Dengan empat orang anak yang masih kecil-kecil, kehidupan Ibu sangatlah sulit. Gaji pensiun janda yang ditinggalkan oleh almarhum ayah sebagai guru SD yang baru bertugas sepuluh tahun, tak mencukupi kebutuhan kami.
Untuk menambal kebutuhan keempat anaknya, Ibu biasa berjualan pecel dan pisang goreng pada sore hari.
A Bari, anak tertua, dan Teh Dini, anak kedua, dua-duanya masih duduk di kelas lima SD. Aku anak ketiga, baru kelas dua SD, dan Ati, adikku, baru bermur tiga tahun.
"Assalamu'alaikum!"
Tiba-tiba suara ibu terdengar. Kami berempat langsung menyambut kedatangannya,
"Wa'alaikumussalam warahmatullah!" pintu pun terbuka. Tatapan kami langsung tertuju ke tangan Ibu.
"Ibu, lapaar!" Ati menggelendot manja.
Ibu segera menggendongnya, dan membawanya masuk ke dalam rumah. Tangan kanannya, menjinjing kresek hitam, oleh-oleh dari yang punya hajat.
"Duh, kasian.
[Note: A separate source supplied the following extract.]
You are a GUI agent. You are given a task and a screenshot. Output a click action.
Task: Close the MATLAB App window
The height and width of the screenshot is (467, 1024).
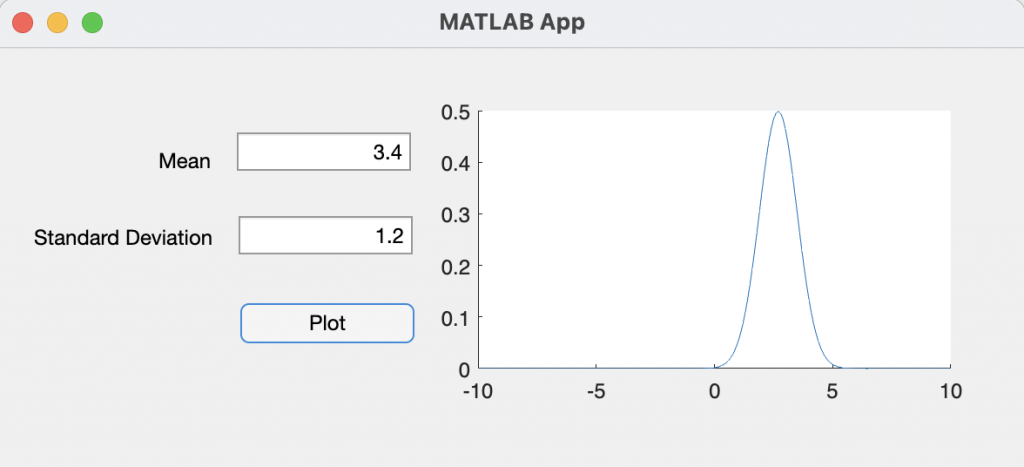(x=23, y=22)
Nih, Ibu bawa makanan," ujarnya sambil menurunkan si bungsu dari gendongan, dan mendudukannya di atas tikar yang sudah robek di sana sini..
Tanpa banyak bicara, Ibu bergegas ke dapur, dan segera kembali dengan menenteng pisau dan empat buah piring plastik.
A Bari, Teh Dini, aku dan Ati, merubung ibu dengan penuh suka cita.